Mit dieser Verordnung erhalten Sie bei einem Akustiker eine medizinische Hörhilfe – wenn es sich um ein Kassenhörgerät handelt sogar ohne Zuzahlung.
Mehr zum Thema Kosten & Hörgeräte finden Sie auf unserer Seite: Kosten für Hörgeräte im Überblick.
Medizinische Hörgeräte vom Akustiker
Der Kauf eines medizinischen Hörgerätes ist etwas aufwändiger als der eines Hörverstärkers. Denn hierfür benötigen Sie wie bereits erwähnt eine Verordnung vom HNO-Arzt, sofern sie Ihr Hörgerät nicht vollständig selber bezahlen wollen.
Grundlegend ist der Prozess aber trotzdem nicht besonders kompliziert. Er besteht nämlich eigentlich nur aus 4 Schritten:
- Ein HNO-Arzt führt einen Hörtest durch und händigt Ihnen bei Bedarf eine Hörgeräteverordnung aus.
- Der Hörgeräteakustiker stellt Ihnen verschiedene Geräte vor und berät Sie individuell.
- Sie testen 1 – 3 Geräte bestenfalls jeweils zwei Wochen lang kostenlos und unverbindlich.
- Wenn Sie sich für ein Gerät entschieden haben, wickelt der Akustiker die Abrechnung direkt über die Krankenkasse ab und stellt Ihnen das Gerät individuell auf Ihre Bedürfnisse ein.
Der große Vorteil an einem medizinischen Hörgerät ist, dass dieses vom Hörgeräteakustiker speziell auf Ihre Bedürfnisse angepasst werden kann.
Auch das unverbindliche Probetragen verschiedener Geräte ist in der Regel möglich.
Wichtig: Auch nach dem Kauf muss der Akustiker Ihnen mit Rat und Tat zur Seite stehen. So können Sie ihn für Neueinstellungen, eine professionelle Reinigung sowie Reparaturen immer wieder aufsuchen.
Fazit: Hörverstärker keine dauerhafte Lösung
Hörverstärker sind zwar günstig, jedoch bieten sie nur begrenzt einen Mehrwert und sind keine dauerhafte Lösung bei nachlassender Hörleistung.
Forscher haben sogar festgestellt, dass durch laute Störgeräusche weitere Schäden am Ohr entstehen können.

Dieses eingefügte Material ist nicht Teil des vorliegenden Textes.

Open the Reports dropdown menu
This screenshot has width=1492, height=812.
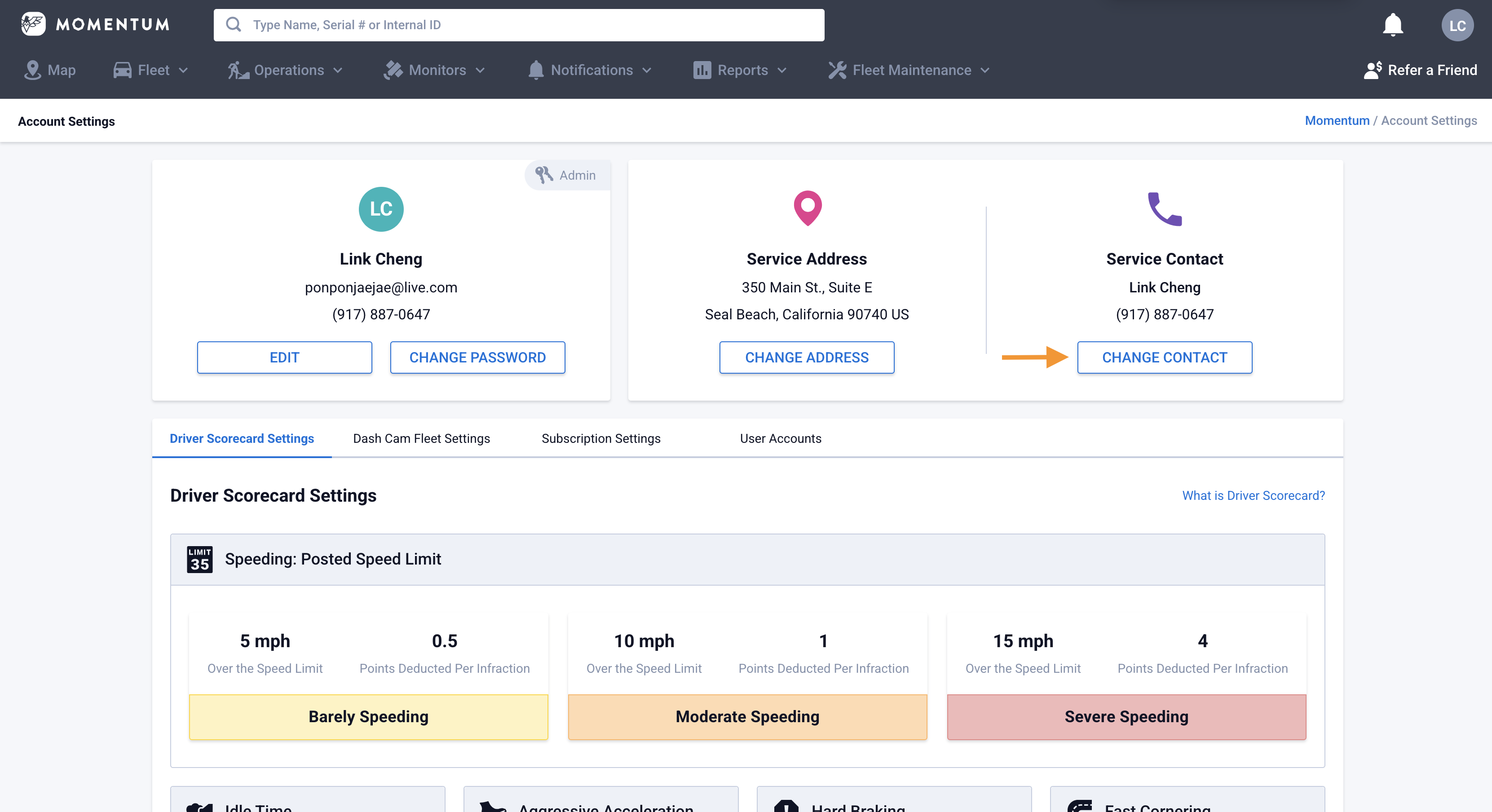[740, 70]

Und auch im Preisvergleich schneiden Hörverstärker nur auf den ersten Blick günstiger ab. Sie sind zwar bereits ab 20 Euro erhältlich, jedoch können Sie moderne medizinische Hörgeräte kostenfrei erhalten und zahlen lediglich die gesetzliche Rezeptgebühr von 10 Euro pro Gerät.